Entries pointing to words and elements

= = =

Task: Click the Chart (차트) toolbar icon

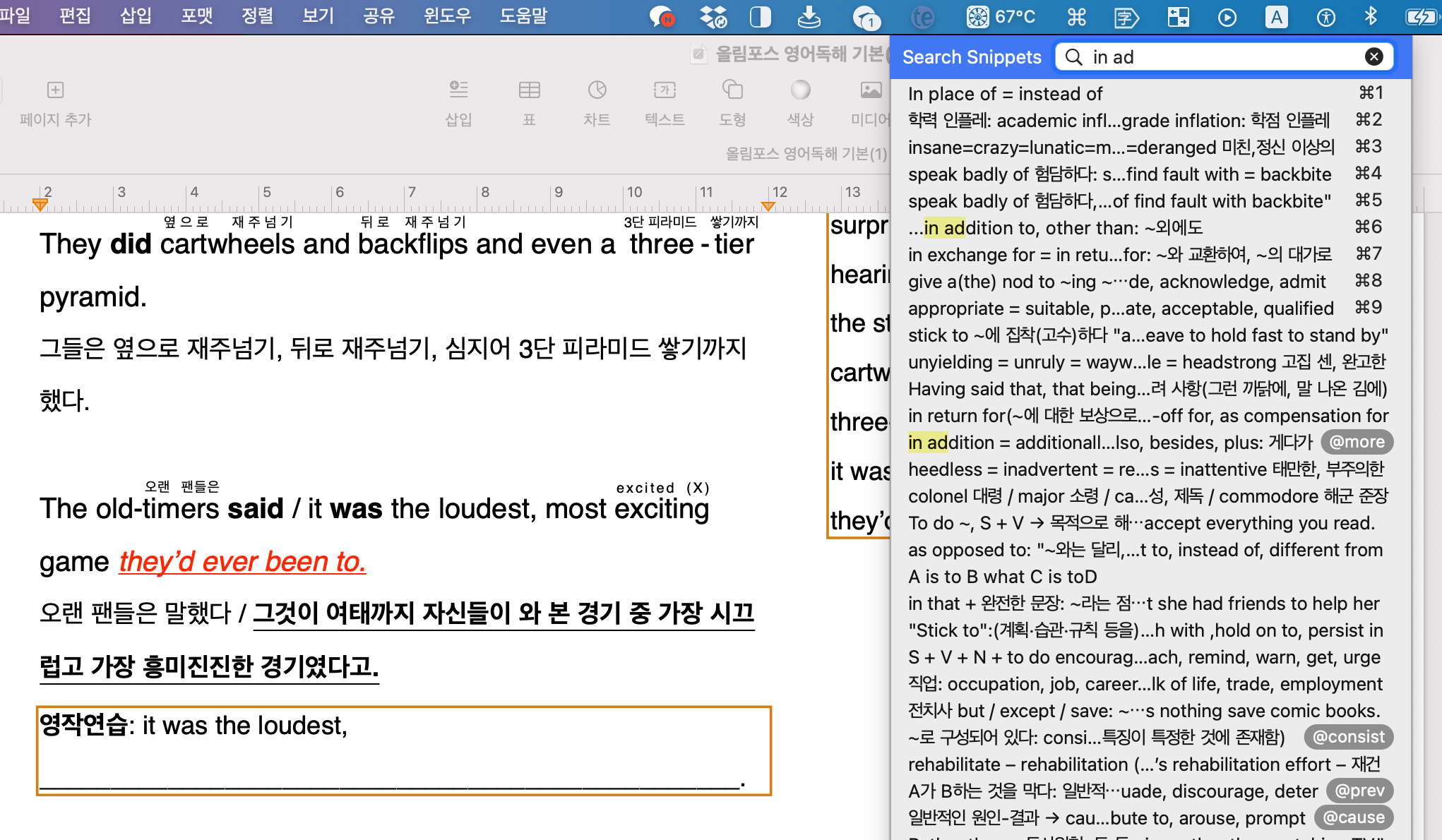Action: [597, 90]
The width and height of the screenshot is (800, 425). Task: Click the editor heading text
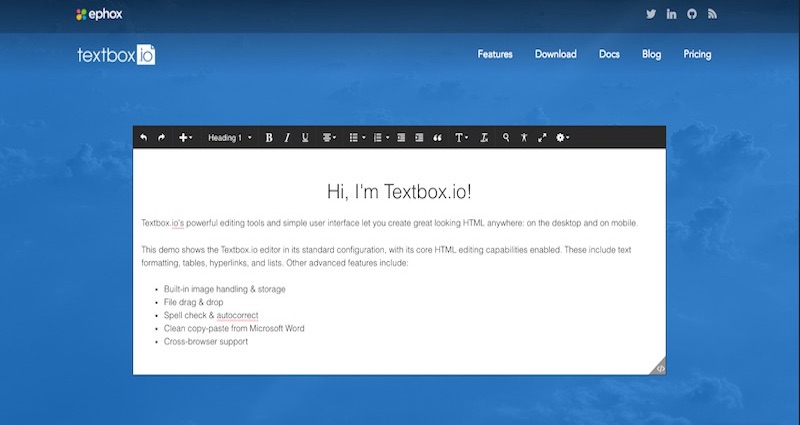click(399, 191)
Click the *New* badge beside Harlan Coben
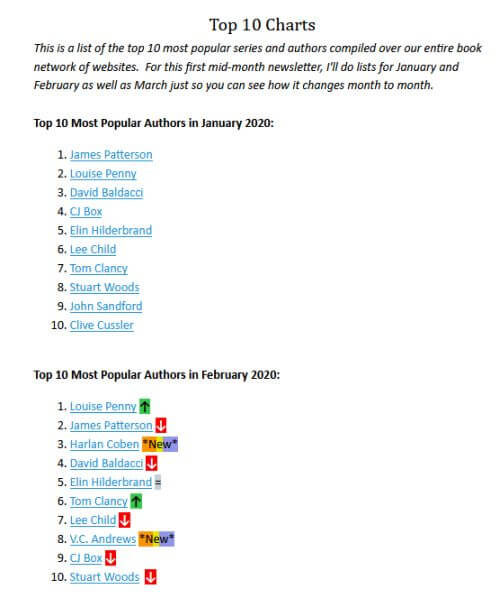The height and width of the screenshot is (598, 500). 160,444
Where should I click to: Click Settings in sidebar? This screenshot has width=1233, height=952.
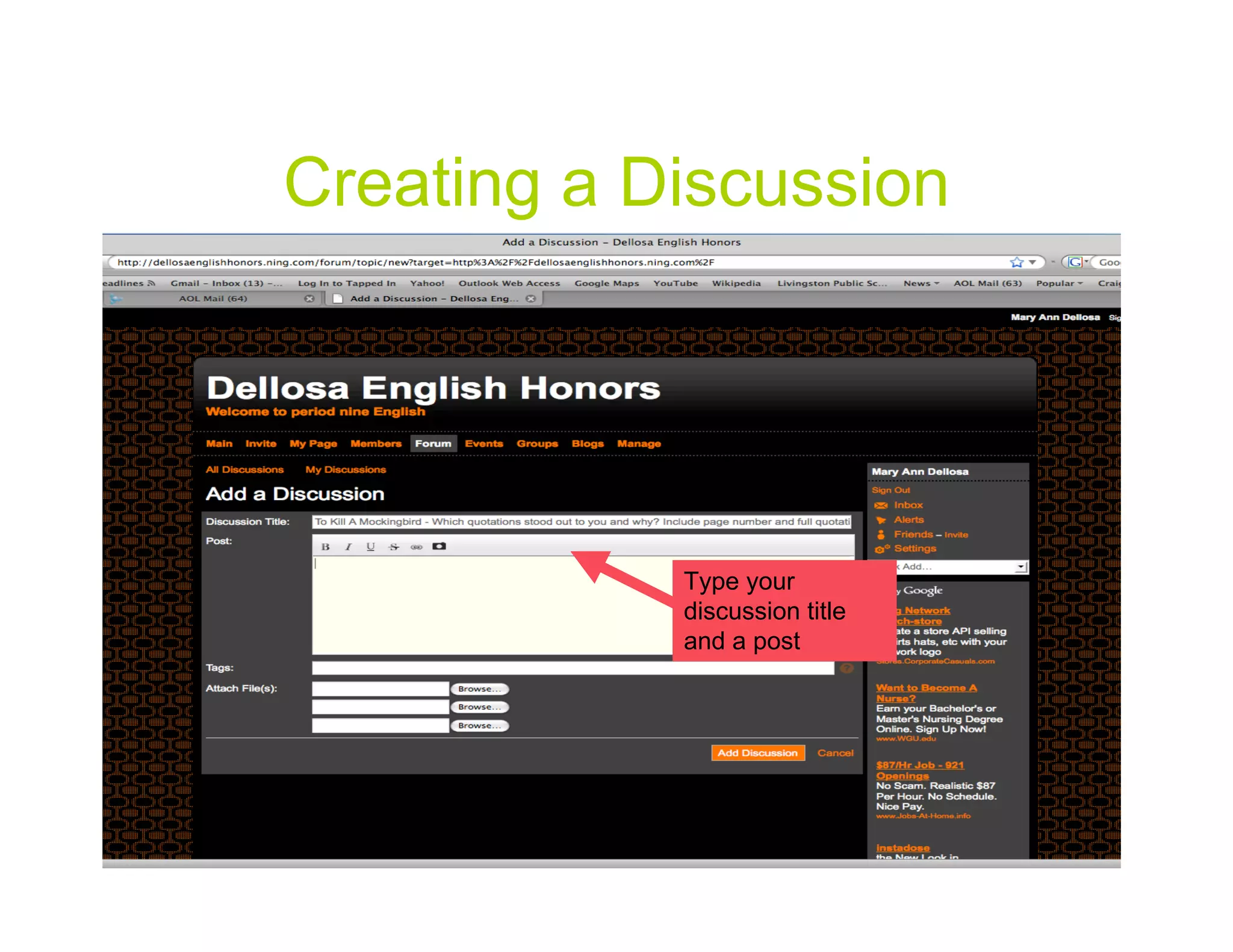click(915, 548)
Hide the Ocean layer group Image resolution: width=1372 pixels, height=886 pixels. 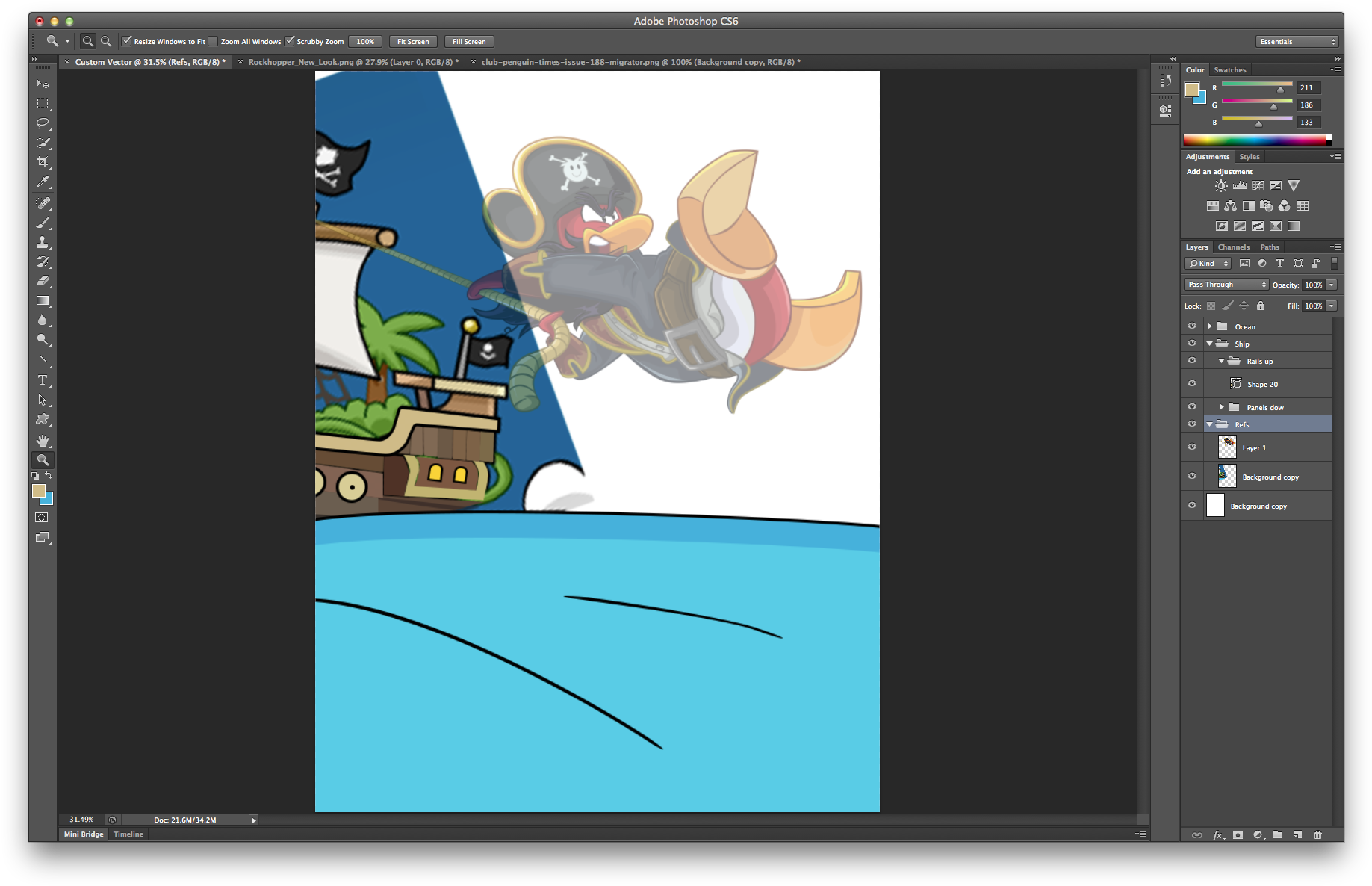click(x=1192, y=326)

= = =

• **Goal**
Return the lines from the start of the records through the line containing "The height and", unchanged and including both ends. Leave the pictures out.

• **Written answer**
Task: Click the Chart (차트) toolbar icon

Action: [597, 90]
The width and height of the screenshot is (800, 425). Task: Click the editor heading text
click(399, 191)
Click the *New* badge beside Harlan Coben
The height and width of the screenshot is (598, 500). 160,444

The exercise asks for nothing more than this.